> [Opdracht 1]
Klopt elk van deze beweringen volgens de tekst over arbeidsrecht? Antwoord per bewering met ja of nee en citeer letterlijk de woorden uit de tekst die de doorslag geven.
(a) De nieuwe wetgeving is eerst bedoeld voor bedrijven die onder het Besluit risico zware ongevallen vallen.
(b) Manfield werkte vroeger met pasjes om de kassa te openen.
(c) De Rechtbank Amsterdam deed haar uitspraak in augustus 2019.
> [Opdracht 2] Welke soorten bedrijven of sectoren noemt de tekst over arbeidsrecht als plekken waar veiligheidsrisico's spelen? Noem ze allemaal.
> [Opdracht 3] Schrijf de tekst over arbeidsrecht verder na de laatste zin.

> [Gegeven tekst]
━━━━━━━━━━

Arbeidsrechtelijke praktijk
Dit stuitte op veel verzet aan werkgeverskant, vooral bij bedrijven waarin werken onder invloed van alcohol of drugs grote risico’s met zich mee brengt voor de veiligheid op de werkvloer (bijvoorbeeld fabrieken, brouwerijen en ziekenhuizen). Het arbeidsrecht legt expliciet een zorgplicht op aan de werkgever en daar hoort volgens werkgevers ook bij dat er een beleid omtrent alcohol- en drugs bestaat.
Ook in de rechtspraak zagen we een lijn die maar moeilijk rijmt met de publicatie van de AP: we zien in ontslagzaken dat het opleggen van disciplinaire maatregelen in het kader van alcohol- en drugsgebruik in beginsel alleen mogelijk is als er een duidelijk beleid bestaat rondom alcohol- en drugs.
Kamerbrief 16 januari 2020: alcohol- en drugstesten op de werkvloer
Op 16 januari jl. heeft de staatssecretaris van SZW een kamerbrief[2] ingediend waarin zij aankondigt wetgeving te willen invoeren die het mogelijk maakt om werknemers in bepaalde risicovolle sectoren te testen op alcohol en drugs. In eerste instantie zal wetgeving moeten worden gecreëerd voor bedrijven die onder het Besluit risico zware ongevallen[3] vallen (dit zijn met name chemiebedrijven). Verder zal worden onderzocht of ook voor andere sectoren waarin grote veiligheidsrisico’s bestaan, soortgelijke wetgeving kan worden ingevoerd, bijvoorbeeld in de bouw. Het is dus nog even afwachten wat er gaat gebeuren, maar we zien dus wel dat de wetgever mogelijk gaat zorgen voor een verruiming van de mogelijkheden om te werken met alcohol- en drugstesten. We houden u via onze website op de hoogte van de ontwikkelingen.
(2) Manfield op de vingers getikt voor gebruik vingerafdruk
De Rechtbank Amsterdam wees in augustus 2019 een interessante uitspraak[4] over het gebruik van een vingerscan om het kassasysteem te ontgrendelen bij schoenenwinkel Manfield. Voorheen werkte Manfield met cijfercodes maar zij introduceerde een nieuw kassasysteem met vingerscanauthorisatie voor werknemers om fraude in de winkel te voorkomen. Een werkneemster weigerde haar vingerafdruk af te staan omdat dit volgens haar een inbreuk was op haar privacyrechten. Manfield en de werkneemster hebben vervolgens een gezamenlijk verzoek bij de rechtbank ingediend om antwoord te krijgen op de vraag of de werkneemster op goede gronden weigerde haar vingerafdruk voor het kassasysteem af te staan.

━━━━━━━━━━

> [Ruwe gegevens]

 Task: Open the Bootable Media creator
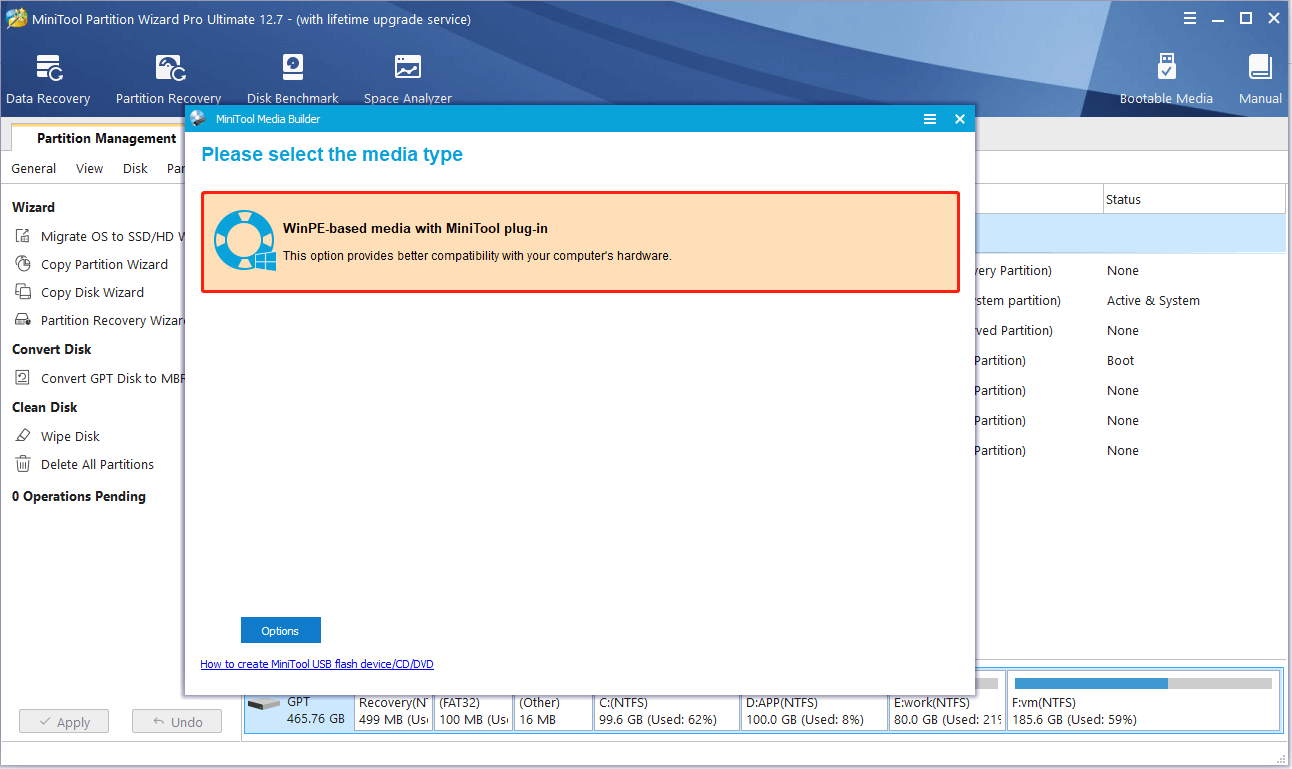pyautogui.click(x=1166, y=75)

━━━━━━━━━━

> [Juiste antwoord 1]
(a) Ja: "In eerste instantie zal wetgeving moeten worden gecreëerd voor bedrijven die onder het Besluit risico zware ongevallen"
(b) Nee: "Voorheen werkte Manfield met cijfercodes"
(c) Ja: "De Rechtbank Amsterdam wees in augustus 2019 een interessante uitspraak"

> [Juiste antwoord 2] fabrieken, brouwerijen, ziekenhuizen, chemiebedrijven, de bouw

> [Juiste antwoord 3]
Allereerst stelt de rechter vast dat een vingerscan een bijzonder persoonsgegeven is, een zogeheten biometrisch gegeven (naast een vingerafdruk kun je denken aan bijvoorbeeld een irisscan of een gezichtsafbeelding). In de AVG[5] wordt bij de definitie van biometrische gegevens immers het concrete voorbeeld van een vingerafdruk genoemd. Uitgangspunt is dat biometrische gegevens bijzondere persoonsgegevens zijn en niet verwerkt mogen worden, tenzij een wettelijke uitzondering van toepassing is.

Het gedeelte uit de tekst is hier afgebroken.